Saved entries
[Start of Attachment]

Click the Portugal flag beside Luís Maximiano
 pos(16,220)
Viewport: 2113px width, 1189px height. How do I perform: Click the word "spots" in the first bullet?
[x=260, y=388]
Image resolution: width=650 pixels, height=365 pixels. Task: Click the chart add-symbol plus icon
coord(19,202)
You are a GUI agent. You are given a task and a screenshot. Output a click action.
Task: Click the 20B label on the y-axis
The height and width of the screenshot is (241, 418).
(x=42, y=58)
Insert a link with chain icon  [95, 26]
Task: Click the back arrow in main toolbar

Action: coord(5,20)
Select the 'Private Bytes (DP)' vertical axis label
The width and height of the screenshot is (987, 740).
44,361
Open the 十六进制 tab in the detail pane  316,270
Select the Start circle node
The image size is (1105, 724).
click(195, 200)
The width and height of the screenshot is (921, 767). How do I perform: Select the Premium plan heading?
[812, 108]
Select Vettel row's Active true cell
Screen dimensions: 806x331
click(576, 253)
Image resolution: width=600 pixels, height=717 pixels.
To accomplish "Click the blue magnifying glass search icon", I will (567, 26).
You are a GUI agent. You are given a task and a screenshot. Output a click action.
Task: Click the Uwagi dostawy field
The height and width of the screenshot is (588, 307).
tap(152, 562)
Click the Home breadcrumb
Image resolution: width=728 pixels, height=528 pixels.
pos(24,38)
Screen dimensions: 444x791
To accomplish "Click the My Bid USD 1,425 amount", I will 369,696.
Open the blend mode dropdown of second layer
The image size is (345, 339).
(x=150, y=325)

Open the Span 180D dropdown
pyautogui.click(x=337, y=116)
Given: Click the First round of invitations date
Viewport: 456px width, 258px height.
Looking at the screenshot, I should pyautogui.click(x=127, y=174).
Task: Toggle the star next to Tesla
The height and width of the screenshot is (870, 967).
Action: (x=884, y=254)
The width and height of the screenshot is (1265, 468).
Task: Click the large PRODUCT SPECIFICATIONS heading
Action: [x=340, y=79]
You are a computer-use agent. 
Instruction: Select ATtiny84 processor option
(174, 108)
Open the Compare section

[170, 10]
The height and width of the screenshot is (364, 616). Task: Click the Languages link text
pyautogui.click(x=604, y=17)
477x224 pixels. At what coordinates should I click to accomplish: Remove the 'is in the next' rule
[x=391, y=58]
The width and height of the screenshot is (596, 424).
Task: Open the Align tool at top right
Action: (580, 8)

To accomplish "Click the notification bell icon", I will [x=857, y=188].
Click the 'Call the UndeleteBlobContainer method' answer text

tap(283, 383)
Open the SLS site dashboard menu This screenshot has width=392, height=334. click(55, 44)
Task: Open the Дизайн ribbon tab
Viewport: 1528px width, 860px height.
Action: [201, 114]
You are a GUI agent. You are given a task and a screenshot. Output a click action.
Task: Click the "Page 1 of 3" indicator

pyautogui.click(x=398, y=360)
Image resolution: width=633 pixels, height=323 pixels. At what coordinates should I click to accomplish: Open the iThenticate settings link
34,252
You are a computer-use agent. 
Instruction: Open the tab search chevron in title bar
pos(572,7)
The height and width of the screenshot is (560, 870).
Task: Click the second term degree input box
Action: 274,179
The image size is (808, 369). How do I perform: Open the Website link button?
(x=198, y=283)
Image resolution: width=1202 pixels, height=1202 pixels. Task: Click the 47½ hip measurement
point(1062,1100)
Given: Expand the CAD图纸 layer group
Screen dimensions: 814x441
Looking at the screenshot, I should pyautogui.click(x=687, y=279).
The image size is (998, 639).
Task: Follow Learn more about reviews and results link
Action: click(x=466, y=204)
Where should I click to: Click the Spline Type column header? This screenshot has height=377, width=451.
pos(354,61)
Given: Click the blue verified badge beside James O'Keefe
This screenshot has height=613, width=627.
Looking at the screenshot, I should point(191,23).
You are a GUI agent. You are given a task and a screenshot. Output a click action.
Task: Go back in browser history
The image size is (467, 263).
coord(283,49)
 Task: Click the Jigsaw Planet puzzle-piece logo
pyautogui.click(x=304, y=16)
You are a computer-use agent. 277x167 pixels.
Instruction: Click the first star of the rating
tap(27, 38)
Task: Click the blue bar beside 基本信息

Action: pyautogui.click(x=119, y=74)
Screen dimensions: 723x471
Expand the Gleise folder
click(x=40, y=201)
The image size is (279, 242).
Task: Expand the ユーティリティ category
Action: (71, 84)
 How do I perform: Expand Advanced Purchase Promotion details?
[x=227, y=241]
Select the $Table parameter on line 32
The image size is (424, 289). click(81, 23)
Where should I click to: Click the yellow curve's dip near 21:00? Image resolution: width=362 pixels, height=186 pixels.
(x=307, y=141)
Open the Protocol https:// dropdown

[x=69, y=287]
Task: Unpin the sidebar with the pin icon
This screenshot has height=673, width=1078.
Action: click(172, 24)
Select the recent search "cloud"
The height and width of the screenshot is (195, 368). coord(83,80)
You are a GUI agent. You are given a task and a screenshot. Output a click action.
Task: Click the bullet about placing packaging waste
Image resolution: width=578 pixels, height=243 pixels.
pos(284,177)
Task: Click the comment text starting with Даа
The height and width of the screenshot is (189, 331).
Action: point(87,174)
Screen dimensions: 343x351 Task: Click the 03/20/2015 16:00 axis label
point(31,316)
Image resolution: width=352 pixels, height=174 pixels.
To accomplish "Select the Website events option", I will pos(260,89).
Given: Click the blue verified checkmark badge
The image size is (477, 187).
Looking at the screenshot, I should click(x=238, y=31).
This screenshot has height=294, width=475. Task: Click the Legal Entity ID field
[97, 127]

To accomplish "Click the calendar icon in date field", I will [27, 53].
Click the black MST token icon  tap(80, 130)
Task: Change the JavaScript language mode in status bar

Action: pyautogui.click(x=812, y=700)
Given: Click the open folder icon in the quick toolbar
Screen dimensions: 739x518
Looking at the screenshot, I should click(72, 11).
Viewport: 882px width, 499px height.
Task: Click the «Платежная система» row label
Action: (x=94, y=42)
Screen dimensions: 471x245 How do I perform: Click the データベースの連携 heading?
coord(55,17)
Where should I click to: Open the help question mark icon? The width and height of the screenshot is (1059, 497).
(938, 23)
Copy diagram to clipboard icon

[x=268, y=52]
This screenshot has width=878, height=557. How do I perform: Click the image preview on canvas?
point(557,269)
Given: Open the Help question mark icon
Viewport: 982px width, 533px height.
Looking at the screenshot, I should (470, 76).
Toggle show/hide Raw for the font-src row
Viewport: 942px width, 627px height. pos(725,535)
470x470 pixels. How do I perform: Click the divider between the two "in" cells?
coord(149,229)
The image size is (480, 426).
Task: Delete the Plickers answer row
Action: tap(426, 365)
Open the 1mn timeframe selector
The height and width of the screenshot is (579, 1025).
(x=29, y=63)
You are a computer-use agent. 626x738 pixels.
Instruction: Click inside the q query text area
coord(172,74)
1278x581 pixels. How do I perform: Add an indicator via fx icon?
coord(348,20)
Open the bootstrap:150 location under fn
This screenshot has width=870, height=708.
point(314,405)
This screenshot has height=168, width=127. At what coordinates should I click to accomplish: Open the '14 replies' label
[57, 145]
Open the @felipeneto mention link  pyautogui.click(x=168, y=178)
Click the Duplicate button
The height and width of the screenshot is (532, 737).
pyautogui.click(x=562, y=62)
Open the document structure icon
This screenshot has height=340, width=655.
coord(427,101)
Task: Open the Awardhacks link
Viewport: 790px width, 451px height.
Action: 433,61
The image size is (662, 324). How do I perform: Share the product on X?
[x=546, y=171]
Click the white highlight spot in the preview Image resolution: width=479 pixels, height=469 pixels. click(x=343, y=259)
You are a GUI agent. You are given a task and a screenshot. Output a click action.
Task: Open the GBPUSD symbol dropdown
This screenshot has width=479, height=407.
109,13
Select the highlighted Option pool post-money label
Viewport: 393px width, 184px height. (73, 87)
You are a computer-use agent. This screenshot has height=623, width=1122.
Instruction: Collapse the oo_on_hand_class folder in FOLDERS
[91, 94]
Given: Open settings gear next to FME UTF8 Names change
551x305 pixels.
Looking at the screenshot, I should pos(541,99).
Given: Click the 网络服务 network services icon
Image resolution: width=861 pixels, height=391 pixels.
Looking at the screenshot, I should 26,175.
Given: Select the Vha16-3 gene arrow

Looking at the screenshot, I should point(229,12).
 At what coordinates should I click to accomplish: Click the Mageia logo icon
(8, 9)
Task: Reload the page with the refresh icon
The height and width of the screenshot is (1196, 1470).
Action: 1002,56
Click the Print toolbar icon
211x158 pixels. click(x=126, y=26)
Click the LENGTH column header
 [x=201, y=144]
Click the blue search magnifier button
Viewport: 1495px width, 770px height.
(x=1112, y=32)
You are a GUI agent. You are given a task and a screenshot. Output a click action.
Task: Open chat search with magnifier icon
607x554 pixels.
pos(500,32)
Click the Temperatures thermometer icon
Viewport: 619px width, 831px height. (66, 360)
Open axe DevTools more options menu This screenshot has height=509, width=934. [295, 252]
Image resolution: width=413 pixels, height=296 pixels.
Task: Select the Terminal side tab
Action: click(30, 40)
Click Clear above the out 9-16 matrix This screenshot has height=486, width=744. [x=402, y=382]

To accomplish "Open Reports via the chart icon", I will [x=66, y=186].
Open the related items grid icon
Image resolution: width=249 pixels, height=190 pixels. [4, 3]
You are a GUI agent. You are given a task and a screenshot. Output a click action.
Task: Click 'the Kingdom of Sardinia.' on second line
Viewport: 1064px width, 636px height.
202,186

[End of Attachment]

→ **What the task requires**
Find the number of lines in the entries above that hold the string "badge", and write only that number.

→ **Solution for this exercise**
2